As for your first question, we can't say. What will happen is that the water will begin to flash boil. This decreases the temperature of the water (due to the heat of vaporization). This process will continue until the water freezes and the boiling is reduced to sublimation.
The rate at which the water turns to gas is thus dependent on how fast heat enters the water from the surrounding environment. When preparing high vacuum chambers, they are often "baked," heated to high temperatures to make the trapped substances evaporate faster (typically they are trying to get tricky compounds like oils to evaporate, not just water).
As for your second question, it likewise depends on a large number of factors that do not appear in your question. However, in this case, the volume of the chamber will play a major part. As the water vaporizes, it is going to raise the pressure inside the chamber. Once the pressure reaches the vapor pressure of water at the final temperature (remember, the boiling will cool it down), it will stop.

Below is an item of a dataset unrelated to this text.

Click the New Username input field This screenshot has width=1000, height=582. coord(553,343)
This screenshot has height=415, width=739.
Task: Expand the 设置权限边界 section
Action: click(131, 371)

Also note that both of these will depend on your pumping setup unless you carefully construct a device to avoid this. If you just have water in your chamber, you won't be able to pump it down to a vacuum and stop. The water will begin boiling and will hold the chamber at an elevated pressure until that process ceases. You would need a small pressure chamber holding the water inside the vacuum chamber, so that you could pump it down to a very high vacuum, and then release the water into that environment.
This effect can be very frustrating for those using high vacuum chambers. You clean surfaces fervently before sealing the chamber. If there is a fingerprint inside the chamber, it will start to outgas as you pull the vacuum. That outgassing will keep the pressure elevated until the fingerprint is totally evaporated. Typically, thanks to Murphy, this will occur at a pressure that is too high to conduct your experiment at!